Il corteo di questi personaggi rappresenta un unicum, sia per la copiosità (sono circa 400), sia perché sfila integralmente nel giorno di Pasqua, in genere più scevro da paraliturgie, quanto meno in Andalusia. 

La collettività del paese ha sempre evidenziato un forte senso di aggregazione, che si esprime in special modo nella complessa organizzazione intorno ai riti pasquali attraverso una profusione di Confraternite, Hermandades e Corporaciones Bíblicas: queste ultime sono associazioni civiche con finalità religiose e socio-assistenziali disciplinate da severi statuti, le cui sedi si chiamano cuarteles.

Fin dalle origini sono composte solo da uomini, gli unici che indossano i panni delle figure bibliche e allegoriche, inclusa la Sibilla; pertanto la nascita di gruppi femminili è un fenomeno recente ed ancora in via di sviluppo.

SEZIONE DATI:
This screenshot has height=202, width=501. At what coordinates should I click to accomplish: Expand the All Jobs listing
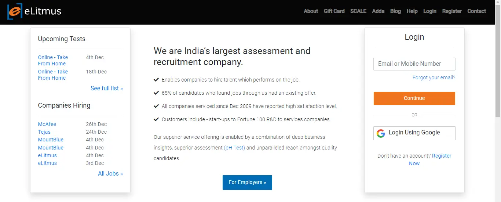tap(110, 173)
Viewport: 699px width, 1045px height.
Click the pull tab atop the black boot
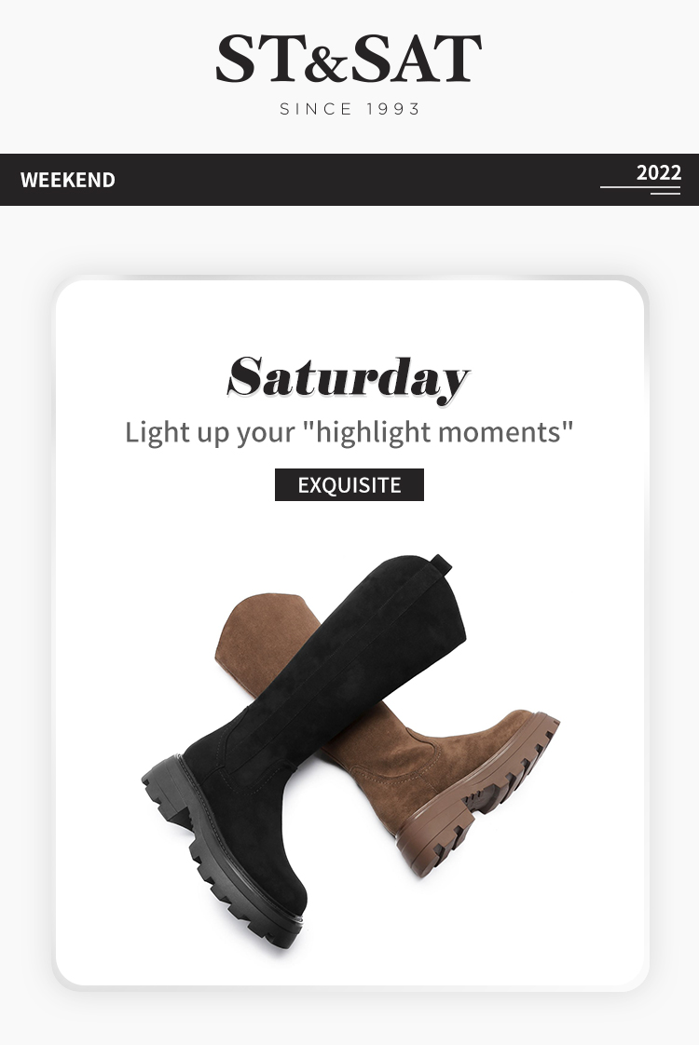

CONSEGNA:
Rispondi a queste domande sul testo proposto:
1. Quanti sono, all'incirca, i personaggi del corteo?
2. Come si chiamano le sedi delle Corporaciones Bíblicas?
3. Chi indossa i panni delle figure bibliche e allegoriche?

RISPOSTA:
1. Circa 400.
2. Cuarteles.
3. Solo gli uomini.